Go through the data below and return each line where the string "gray" occurs.

Records drawn from a dataset:
======

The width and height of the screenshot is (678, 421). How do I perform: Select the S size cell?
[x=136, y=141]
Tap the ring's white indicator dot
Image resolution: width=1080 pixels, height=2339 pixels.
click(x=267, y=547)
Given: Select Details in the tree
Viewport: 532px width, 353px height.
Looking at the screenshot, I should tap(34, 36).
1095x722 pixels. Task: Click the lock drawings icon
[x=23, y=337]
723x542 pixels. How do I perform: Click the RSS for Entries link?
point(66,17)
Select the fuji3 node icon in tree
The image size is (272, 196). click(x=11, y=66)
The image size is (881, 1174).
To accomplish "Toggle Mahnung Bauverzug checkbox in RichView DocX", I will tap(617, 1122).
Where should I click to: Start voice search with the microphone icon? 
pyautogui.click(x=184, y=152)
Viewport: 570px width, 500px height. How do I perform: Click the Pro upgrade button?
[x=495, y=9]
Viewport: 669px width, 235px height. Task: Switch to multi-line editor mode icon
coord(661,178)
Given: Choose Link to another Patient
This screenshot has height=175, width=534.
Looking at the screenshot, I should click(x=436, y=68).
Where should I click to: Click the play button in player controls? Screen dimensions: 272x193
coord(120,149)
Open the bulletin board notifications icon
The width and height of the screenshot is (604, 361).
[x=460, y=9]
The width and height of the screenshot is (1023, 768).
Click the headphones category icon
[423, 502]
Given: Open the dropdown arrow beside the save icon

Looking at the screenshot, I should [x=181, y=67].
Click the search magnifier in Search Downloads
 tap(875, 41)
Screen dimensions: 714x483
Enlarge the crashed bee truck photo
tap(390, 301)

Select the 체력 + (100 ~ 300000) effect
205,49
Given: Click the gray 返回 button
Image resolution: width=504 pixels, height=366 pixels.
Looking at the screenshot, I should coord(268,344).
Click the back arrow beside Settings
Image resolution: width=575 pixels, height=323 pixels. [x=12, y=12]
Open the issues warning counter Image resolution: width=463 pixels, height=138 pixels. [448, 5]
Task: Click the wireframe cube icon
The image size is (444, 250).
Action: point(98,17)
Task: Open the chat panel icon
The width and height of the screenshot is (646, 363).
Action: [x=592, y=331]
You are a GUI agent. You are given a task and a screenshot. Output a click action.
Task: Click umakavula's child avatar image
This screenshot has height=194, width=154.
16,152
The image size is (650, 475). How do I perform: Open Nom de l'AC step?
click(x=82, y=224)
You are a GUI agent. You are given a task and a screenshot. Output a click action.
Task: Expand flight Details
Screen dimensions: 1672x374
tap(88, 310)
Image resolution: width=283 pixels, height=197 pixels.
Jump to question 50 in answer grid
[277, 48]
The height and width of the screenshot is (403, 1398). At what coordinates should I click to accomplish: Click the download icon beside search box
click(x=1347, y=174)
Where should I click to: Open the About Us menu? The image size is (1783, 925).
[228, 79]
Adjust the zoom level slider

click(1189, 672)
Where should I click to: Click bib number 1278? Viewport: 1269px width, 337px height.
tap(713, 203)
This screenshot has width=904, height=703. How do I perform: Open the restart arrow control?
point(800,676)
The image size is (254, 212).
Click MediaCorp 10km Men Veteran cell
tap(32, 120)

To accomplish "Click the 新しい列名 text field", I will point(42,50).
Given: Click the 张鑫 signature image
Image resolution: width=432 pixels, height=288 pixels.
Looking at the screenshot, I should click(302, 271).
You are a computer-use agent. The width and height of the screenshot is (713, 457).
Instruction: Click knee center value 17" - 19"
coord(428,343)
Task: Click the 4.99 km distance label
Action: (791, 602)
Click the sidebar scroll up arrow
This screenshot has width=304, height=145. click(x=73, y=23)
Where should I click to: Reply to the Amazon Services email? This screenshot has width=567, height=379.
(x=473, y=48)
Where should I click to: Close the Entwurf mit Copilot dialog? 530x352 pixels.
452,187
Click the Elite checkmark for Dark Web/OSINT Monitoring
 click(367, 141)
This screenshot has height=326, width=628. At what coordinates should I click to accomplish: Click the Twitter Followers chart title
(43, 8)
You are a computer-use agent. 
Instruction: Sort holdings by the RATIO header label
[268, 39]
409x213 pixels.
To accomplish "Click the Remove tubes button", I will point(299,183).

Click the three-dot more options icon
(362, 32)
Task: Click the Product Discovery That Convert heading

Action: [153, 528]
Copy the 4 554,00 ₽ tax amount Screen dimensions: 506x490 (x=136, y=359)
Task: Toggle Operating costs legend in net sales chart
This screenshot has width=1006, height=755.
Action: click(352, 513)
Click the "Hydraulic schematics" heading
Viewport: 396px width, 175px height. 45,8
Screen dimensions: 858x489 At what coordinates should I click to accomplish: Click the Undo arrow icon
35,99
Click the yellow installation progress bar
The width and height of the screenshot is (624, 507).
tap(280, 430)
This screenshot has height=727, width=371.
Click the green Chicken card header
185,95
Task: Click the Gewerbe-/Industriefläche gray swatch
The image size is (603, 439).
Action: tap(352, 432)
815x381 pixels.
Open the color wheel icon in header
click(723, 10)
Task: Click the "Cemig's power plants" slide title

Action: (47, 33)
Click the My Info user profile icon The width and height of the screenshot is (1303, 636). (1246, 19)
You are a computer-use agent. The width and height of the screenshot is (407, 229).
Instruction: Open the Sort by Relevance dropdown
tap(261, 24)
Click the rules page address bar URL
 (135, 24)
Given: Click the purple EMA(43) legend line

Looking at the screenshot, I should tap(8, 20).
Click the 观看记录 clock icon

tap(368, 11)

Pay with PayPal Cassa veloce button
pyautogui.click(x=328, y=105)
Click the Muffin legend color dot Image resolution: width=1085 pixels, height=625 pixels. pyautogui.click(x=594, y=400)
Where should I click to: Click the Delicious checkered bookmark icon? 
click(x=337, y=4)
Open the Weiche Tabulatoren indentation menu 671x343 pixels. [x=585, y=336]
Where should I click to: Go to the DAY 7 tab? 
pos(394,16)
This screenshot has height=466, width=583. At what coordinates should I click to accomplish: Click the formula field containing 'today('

======

▶ RESPONSE TO THE TASK:
Given: Click the gray 返回 button
Task: Click the Gewerbe-/Industriefläche gray swatch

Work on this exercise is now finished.